Updated May 17, 2024.

the devseops guide to the devseops toolchain

How many security tools do you use daily? If you’re like 35% of developers, it’s probably too many for your liking. Building a DevSecOps toolchain is key to making DevSecOps a success and reaping all of its benefits. However, knowing where to start with so many different tools and processes can be overwhelming.

This article will explain the key DevSecOps tools and processes, while providing a guidance for building a software security program that works for you. We'll cover the different categories of tools you should consider and how to assess and improve your current processes. 

Debunking the DevSecOps Toolchain

The concept of a DevSecOps toolchain can be misleading, as it suggests that there is a single tool or set of tools that can address all security concerns throughout the software development process. 
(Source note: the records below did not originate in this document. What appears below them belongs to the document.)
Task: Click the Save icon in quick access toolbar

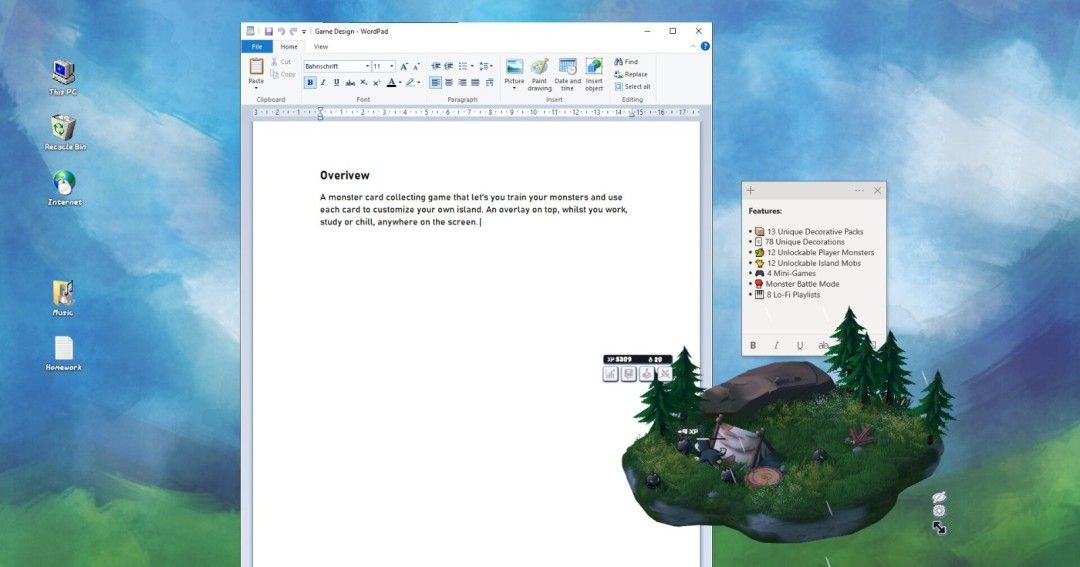Action: pyautogui.click(x=269, y=31)
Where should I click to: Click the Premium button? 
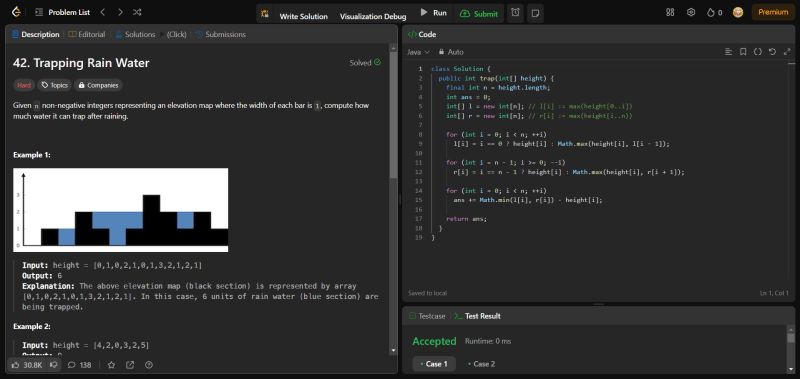click(x=773, y=12)
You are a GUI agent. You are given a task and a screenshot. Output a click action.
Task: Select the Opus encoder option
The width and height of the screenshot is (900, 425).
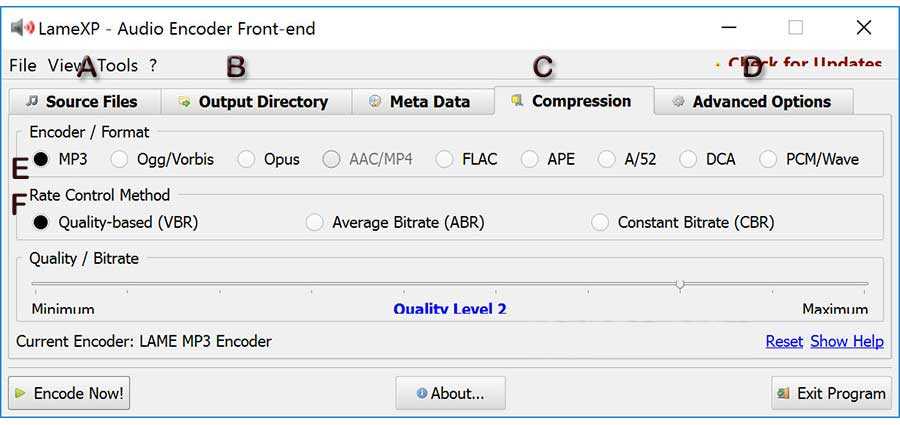point(246,159)
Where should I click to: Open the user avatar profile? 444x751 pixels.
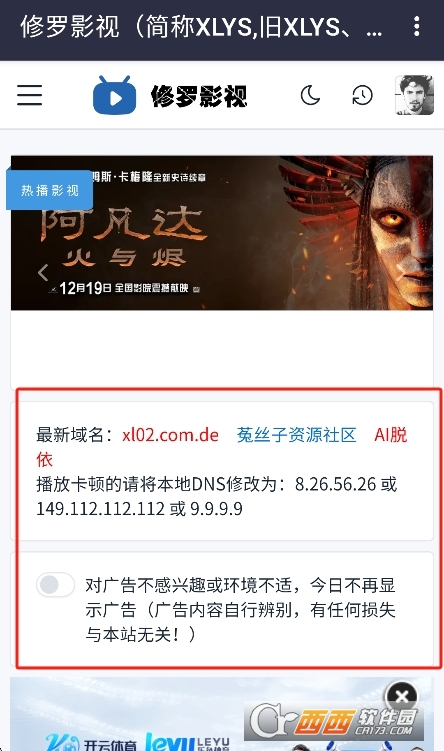(414, 95)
In reality, the DevSecOps tools comprises a range of tools specific to each stage of the development process, from code creation to deployment. These tools help to identify and mitigate security risks and are essential for ensuring the security and stability of your software.

There is no one-size-fits-all solution for DevSecOps. Different tools are needed for different stages of the development process, and the tools that a company chooses to implement will depend on its specific needs and resources.

Some popular technologies include static code analysis tools, web application scanning, and infrastructure-as-code scanners. Let’s explore them in more detail. 

The Key Categories for DevSecOps Tools

DevSecOps tools can be broadly categorized into the following categories.

Static Application Security Testing

Static Application Security Testing (SAST) is a type of security testing that analyzes your source code for vulnerabilities and other issues without executing the code.

SAST is typically performed during development and can help you catch issues early on before they become more significant problems: a core pillar of DevSecOps processes. It also provides detailed information about the vulnerabilities found, including the specific lines of code where they occur.

One example of a SAST tool is Bandit. Bandit is a Python-specific tool that checks for various security issues, including insecure use of subprocesses and os calls, hardcoded passwords, and more. 

  • Pros: SAST is easy to integrate early in the SDLC, so software vulnerabilities can be surfaced and resolved before production. For those interested in automated security within their SDLC, a common first step is to implement SAST.
  • Cons: all SAST tools will generate some amount of false positives. Consider tools that incorporate the context of your specific environment to help you prioritize which vulnerabilities matter most, like Jit.

Dynamic Application Security Testing

Dynamic Application Security Testing (DAST) is a type of security testing that analyzes your application for vulnerabilities and other issues while the app is running. DAST is typically performed after the application has been deployed in a real-world environment, and it tests not only the application but also any third-party integrations or dependencies.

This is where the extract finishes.